Aunque fallaran las contramedidas electrónicas, Vallenar apuntaría a la parte alta de proa, donde causara la mayor agitación y los menores destrozos. No intentaría hundir al
Rolvaag,
al menos de momento.
Pasaron dos largos minutos a oscuras, seguidos por un fogonazo de luz en el lateral del destructor, cuyos cañones acababan de hacer fuego. Transcurridos, tensos, unos segundos, se produjo una explosión en el lado de babor de la proa del
Rolvaag;
luego otra, y otra, acompañadas por sendos géiseres de agua que se llevó el viento en la oscuridad. Glinn observó que se cumplían sus expectativas, y que los proyectiles erraban el blanco en varios metros.
Los semblantes pálidos de los oficiales que había en el puente intercambiaron miradas de conmoción. Glinn les miró compasivo. Sabía que la primera experiencia de fuego real siempre era traumática, hasta en las mejores circunstancias.
—Detecto movimiento en el destructor —dijo Howell atento al radar.
—Sugiero mantener el rumbo en uno ocho cero —dijo Glinn con afabilidad.
El piloto no repitió la orden, sino que miró a la capitana.
—Eso sería salir del canal principal y meternos por los arrecifes —dijo con cierto temblor en la voz—. No aparecen en los mapas…

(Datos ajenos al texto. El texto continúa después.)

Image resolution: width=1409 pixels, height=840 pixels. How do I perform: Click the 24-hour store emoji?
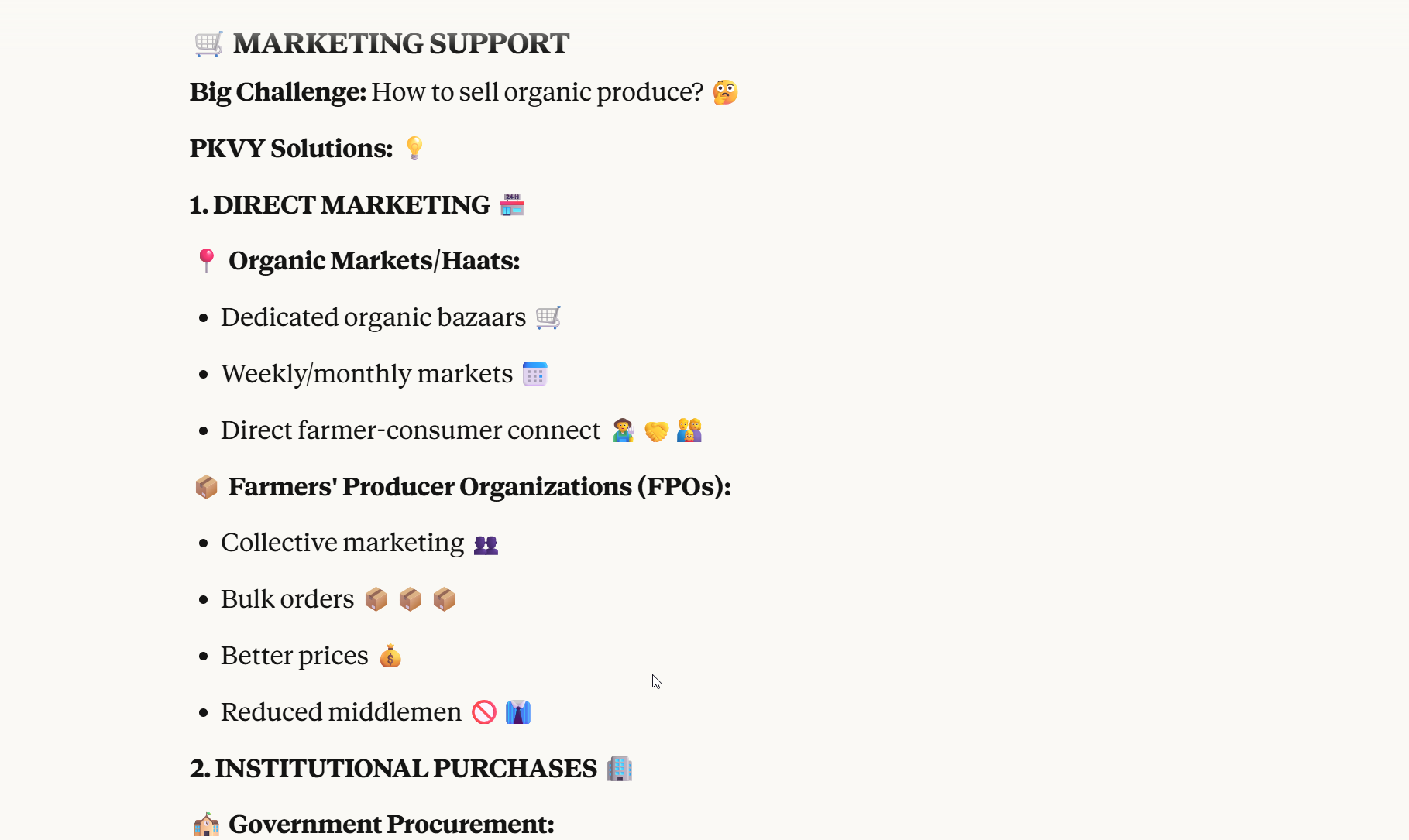pos(512,205)
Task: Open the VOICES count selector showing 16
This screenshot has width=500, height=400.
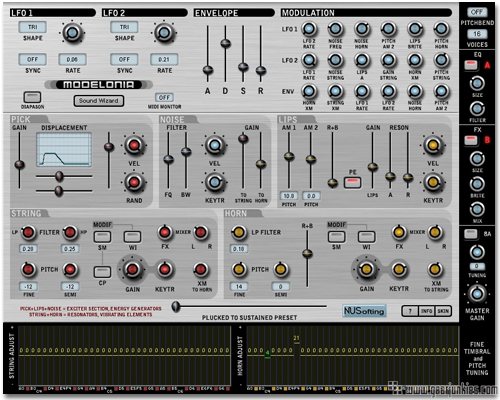Action: (x=477, y=34)
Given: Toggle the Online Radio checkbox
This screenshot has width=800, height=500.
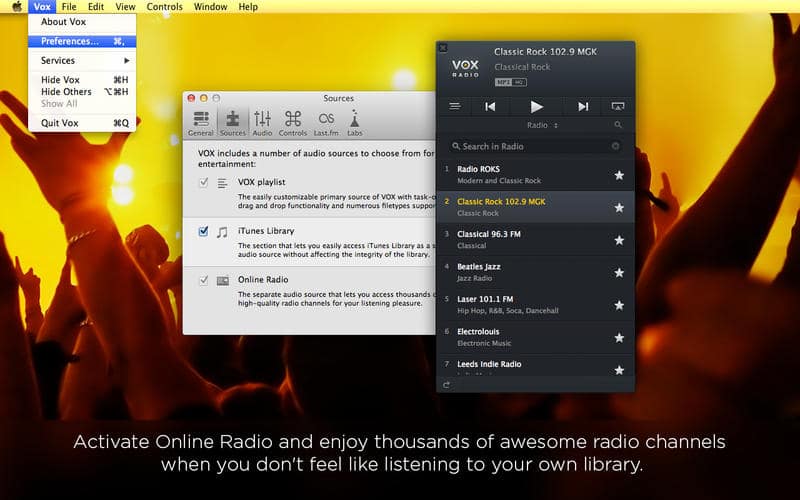Looking at the screenshot, I should (x=203, y=280).
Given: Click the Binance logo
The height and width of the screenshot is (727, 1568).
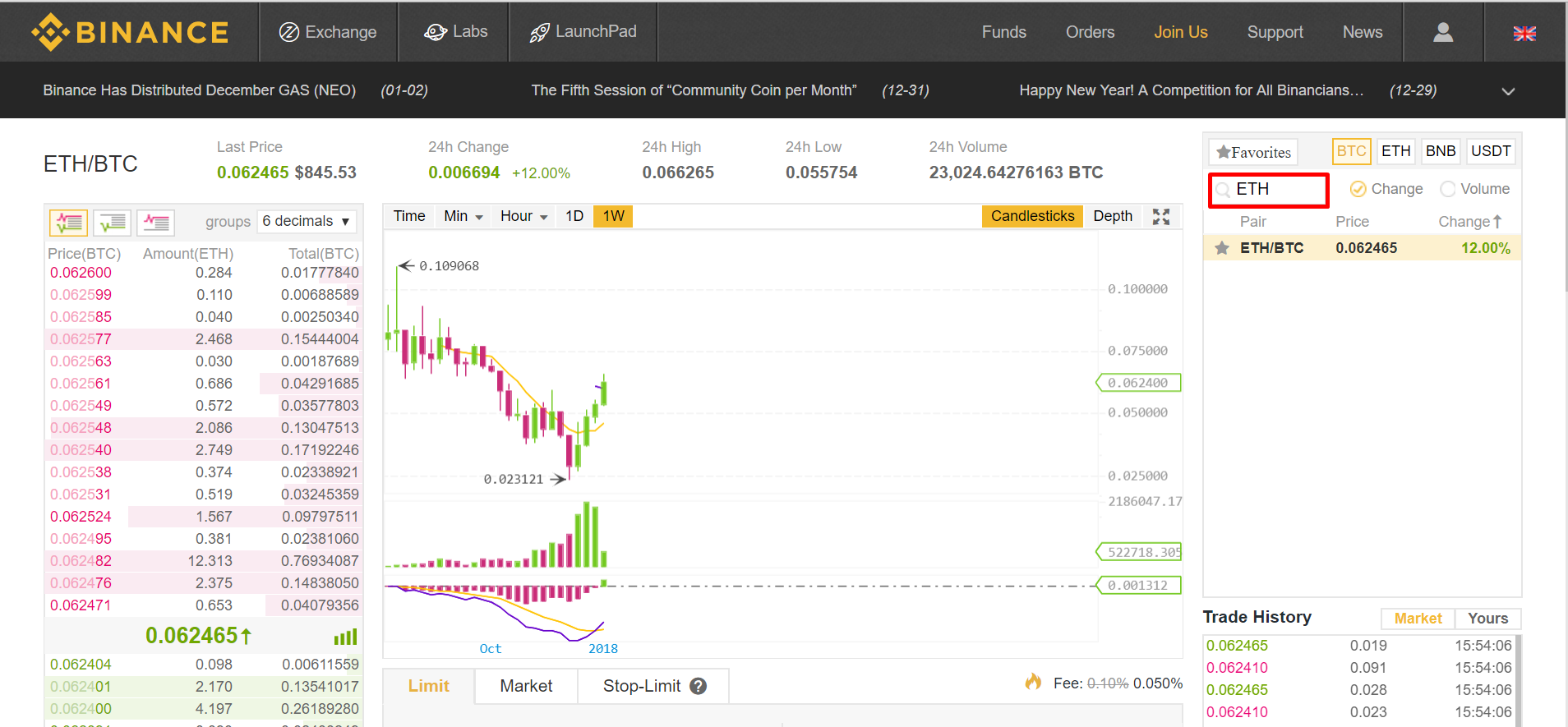Looking at the screenshot, I should (x=130, y=32).
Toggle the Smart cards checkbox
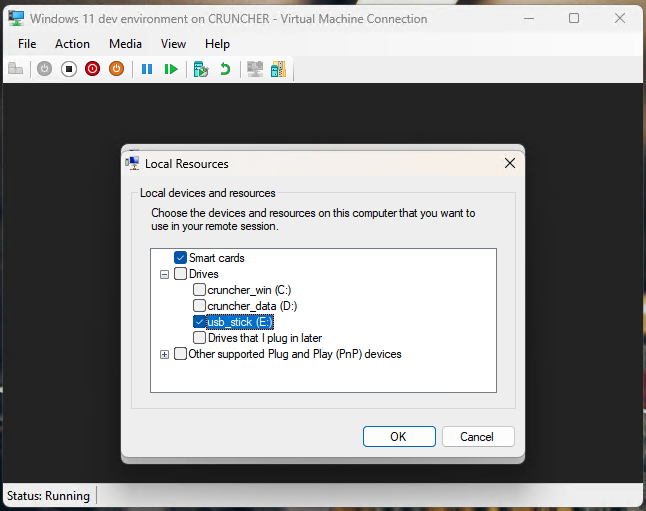 (181, 258)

Glinn hizo señas a Puppup.
—Diga, jefe.
—Nos dirigimos al lado del canal donde hay arrecifes.
—Voy.
Puppup acudió raudo junto al piloto.
Britton suspiró.
—Ejecute la orden.
Rompió una ola en la proa, provocando una lluvia de espuma en cubierta. Puppup escrutó la oscuridad.
—Un poco a la izquierda.
—Adelante, señor Howell —dijo Britton, escueta.

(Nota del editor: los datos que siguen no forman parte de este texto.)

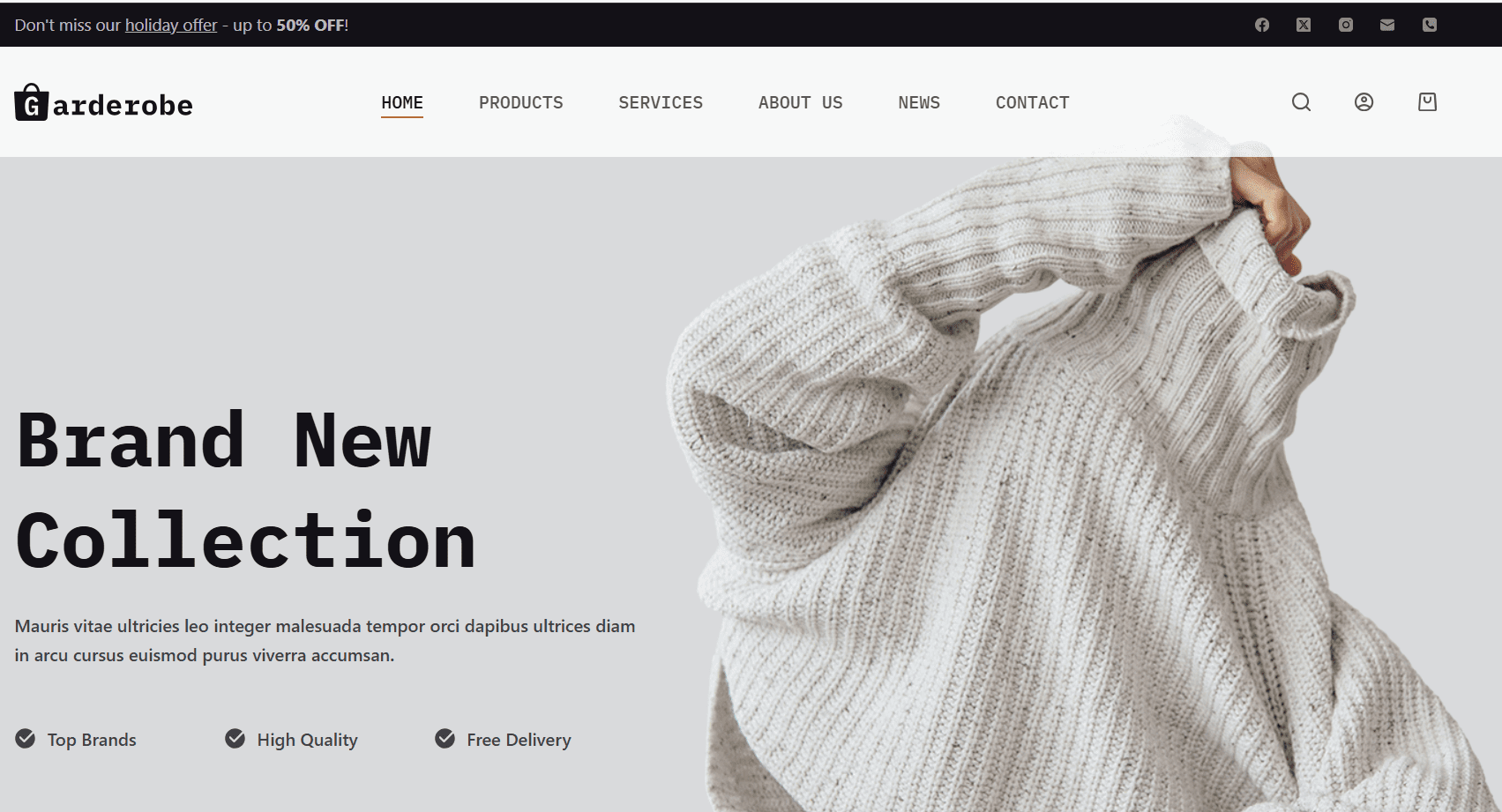
Task: Go to the CONTACT page
Action: tap(1033, 102)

—Cinco grados a la izquierda —dijo Howell—. Mantenga rumbo uno siete cinco.
Hubo un momento de tenso silencio, hasta que el timonel dijo:
—Uno siete cinco. Sí, señor.
Howell se agachó hacia el radar.
—Están acelerando. Doce nudos, y nosotros ocho. —Miró a Glinn fijamente—. ¿A ver, qué planes tiene ahora? ¿Se cree que podemos correr más que el cabrón ese? ¿Está loco?

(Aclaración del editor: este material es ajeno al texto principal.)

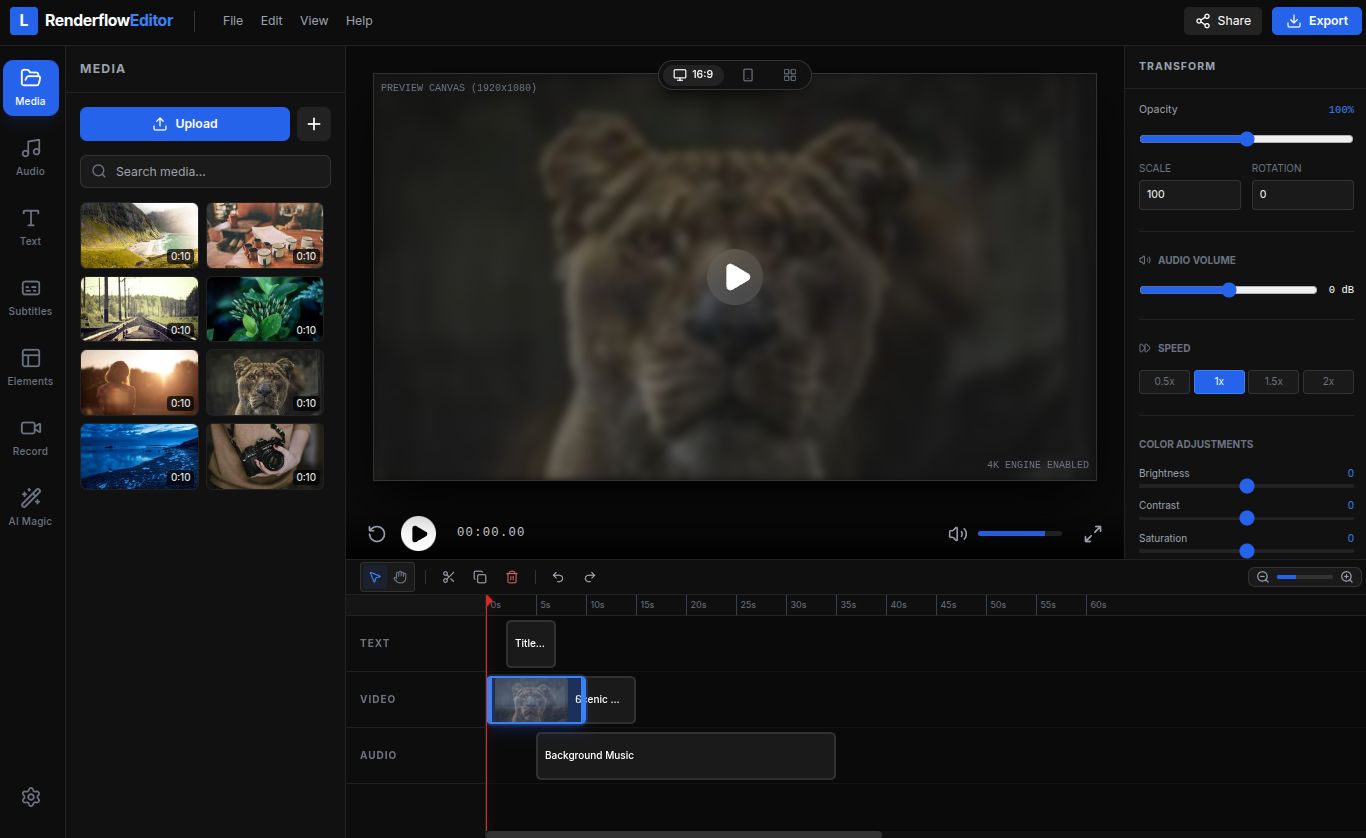Switch to the Audio tab in the sidebar

[30, 158]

Dentro de unos minutos estará bastante cerca para hundirnos con los cañones de cuatro pulgadas, aunque le interceptemos.
—¡Señor Howell! —dijo Britton con dureza.
El primer oficial se quedó callado.
Glinn miró al operador de la consola.
—¿Listo? —preguntó.
El otro asintió.
—Pues atento a mi señal.
Glinn miró el destructor por la ventana. Él también se daba cuenta de que ahora navegaba a mayor velocidad. Incluso un destructor tan anticuado como el de Vallenar podía llegar a los treinta y cuatro nudos. Era un hermoso espectáculo, al menos a oscuras: los racimos de luces, el reflejo de las torretas en el agua… Esperó un poco más, dejando que el destructor redujera bastante la ventaja del
Rolvaag.
—Fuego.
Fue gratificante ver surgir dos géiseres de agua en la popa del destructor; lo fue ver que el viento la arrojaba directamente al puente volante, y todavía más lo fue oír dos detonaciones poco más de siete segundos después. Glinn observó que el destructor empezaba a escorarse.